Page 11 - Один день Ивана Денисовича
P. 11
– Цезарь Маркович! – не выдержав, прослюнявил Фетюков. – Да-айте разок потянуть!
И лицо его передергивалось от жадности и желания.
…Цезарь приоткрыл веки, полуспущенные над черными глазами, и посмотрел на
Фетюкова. Из-за того он и стал курить чаще трубку, чтоб не перебивали его, когда он
курит, не просили дотянуть. Не табака ему было жалко, а прерванной мысли. Он курил,
чтобы возбудить в себе сильную мысль и дать ей найти что-то. Но едва он поджигал
сигарету, как сразу в нескольких глазах видел: «Оставь докурить!»
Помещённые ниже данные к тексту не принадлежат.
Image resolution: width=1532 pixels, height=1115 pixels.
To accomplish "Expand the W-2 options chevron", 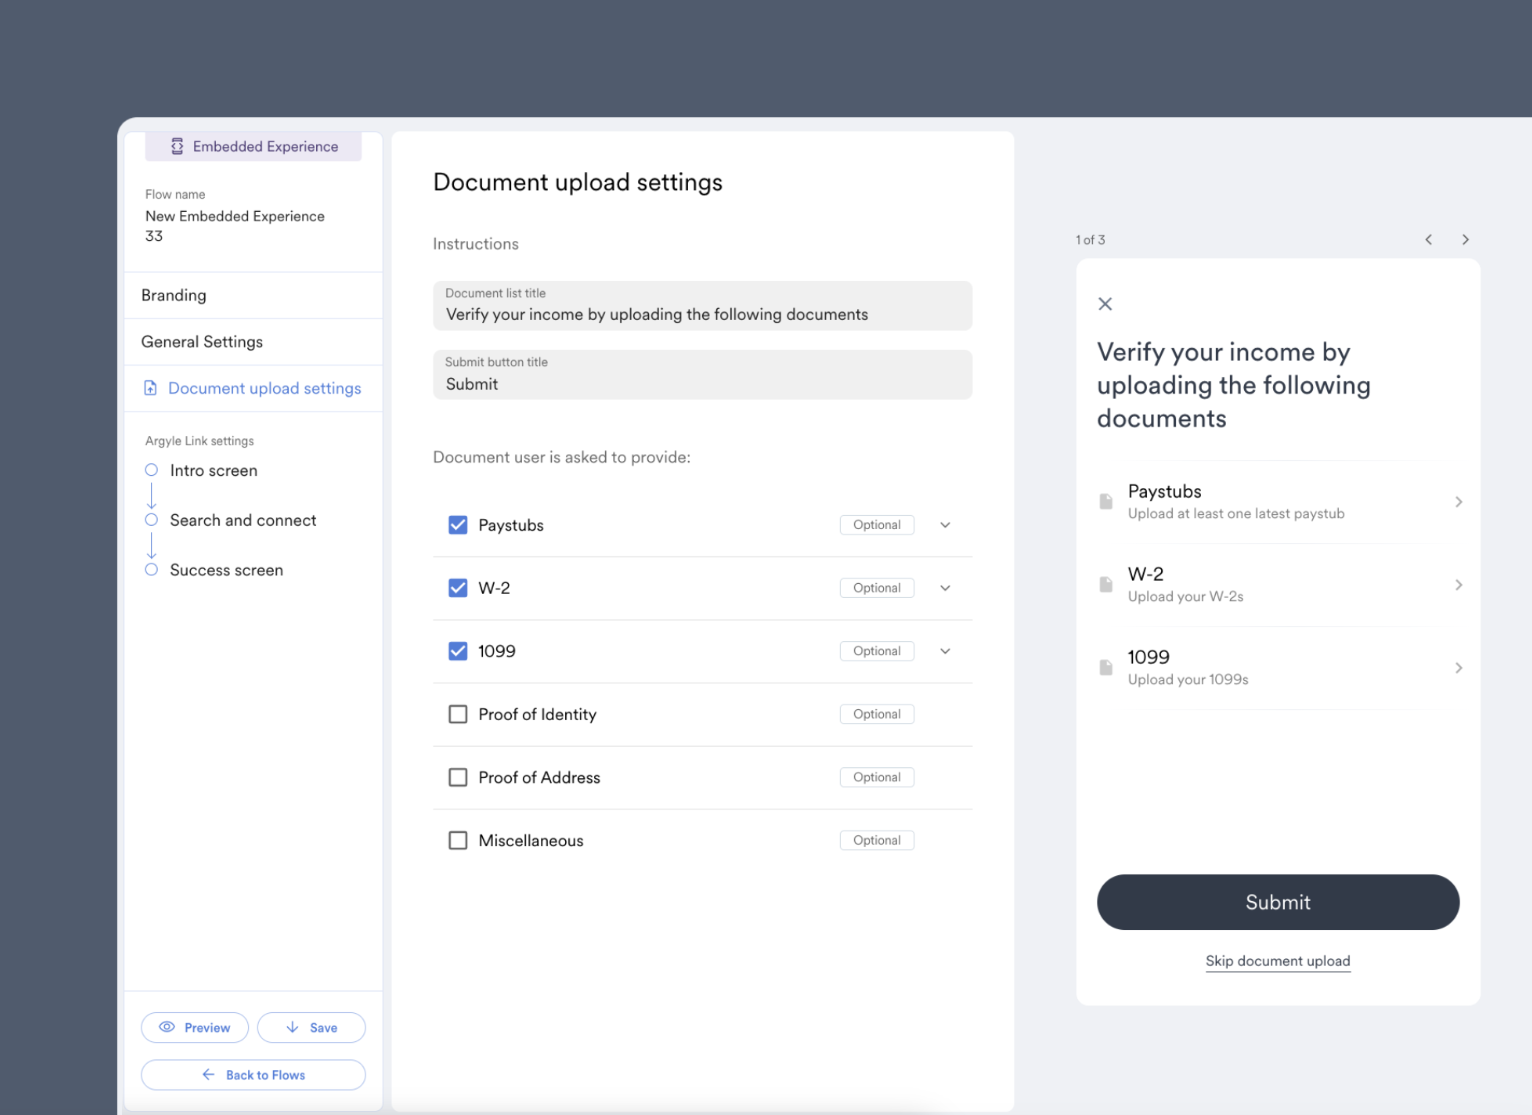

…Цезарь повернулся к Шухову и сказал:
– Возьми, Иван Денисыч!
И большим пальцем вывернул горящий недокурок из янтарного короткого мундштука.
Шухов встрепенулся (он и ждал так, что Цезарь сам ему предложит), одной рукой
поспешно благодарно брал недокурок, а второю страховал снизу, чтоб не обронить. Он
не обижался, что Цезарь брезговал дать ему докурить в мундштуке (у кого рот чистый, а
у кого и гунявый), и пальцы его закалелые не обжигались, держась за самый огонь.
Главное, он Фетюкова-шакала пересек и вот теперь тянул дым, пока губы стали гореть от
огня. М-м-м-м! Дым разошелся по голодному телу, и в ногах отдалось и в голове.
И только эта благость по телу разлилась, как услышал Иван Денисович гул:
– Рубахи нижние отбирают!…
Так и вся жизнь у зэка, Шухов привык: только и высматривай, чтоб на горло тебе не
кинулись.
Почему – рубахи? Рубахи ж сам начальник выдавал?!… Не, не так…
Уж до шмона оставалось две бригады впереди, и вся 104-я разглядела: подошел от
штабного барака начальник режима лейтенант Волковой и крикнул что-то
надзирателям. И надзиратели, без Волкового шмонявшие кое-как, тут зарьялись,
кинулись, как звери, а старшина их крикнул:
– Ра-асстегнуть рубахи!
Волкового не то что зэки и не то что надзиратели – сам начальник лагеря, говорят,
боится. Вот Бог шельму метит, фамильицу дал! – иначе, как волк, Волковой не смотрит.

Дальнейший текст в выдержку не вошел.